There's always a risk that implanted medical devices will become colonized with bacteria, causing infections and sometimes even needing to be removed. Such complications could soon be less likely, though, thanks to a new graphite nanoplatelet coating.
The technology is being developed by scientists at Sweden's Chalmers University of Technology, who previously created something similar using graphene flakes. In that case, the coating consisted of a horizontal substrate material, from which individual flakes of graphene protruded vertically.
If a bacterium were to land on the coating, the sharp edges of the flakes would cut through its protective outer membrane, killing it. As a result, the microbe wouldn't be able to start colonizing the implant's coated surface. The principle actually isn't that different than the spiked surfaces that are designed to keep birds from roosting in certain areas.
One of the problems with that earlier coating, however, lay in the fact that production of the graphene flakes was (and still is) quite costly. With that limitation in mind, the researchers looked to graphene's cheaper carbon-based source material, graphite.
They proceeded to create a new coating, consisting of a polyethylene base and protruding graphite nanoplatelets – the most effective mix ratio was about 15 to 20 percent optimally-oriented platelets, with the polymer making up the rest.
Those nanoplatelets work in much the same way as the graphene flakes, killing bacteria by cutting into them. Importantly, though, human cells aren't harmed.
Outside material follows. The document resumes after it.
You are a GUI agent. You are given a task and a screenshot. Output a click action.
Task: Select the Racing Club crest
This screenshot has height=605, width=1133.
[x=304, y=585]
This is because any one cell is about 25 times larger than an individual bacterium, so the platelets would do little more than scratch it.
"In addition to reducing patients' suffering and the need for antibiotics, implants like these could lead to less requirement for subsequent work, since they could remain in the body for much longer than those used today," says postdoctoral researcher Santosh Pandit. "Our research could also contribute to reducing the enormous costs that such infections cause health care services worldwide."
The research is described in a paper that was recently published in the journal Small.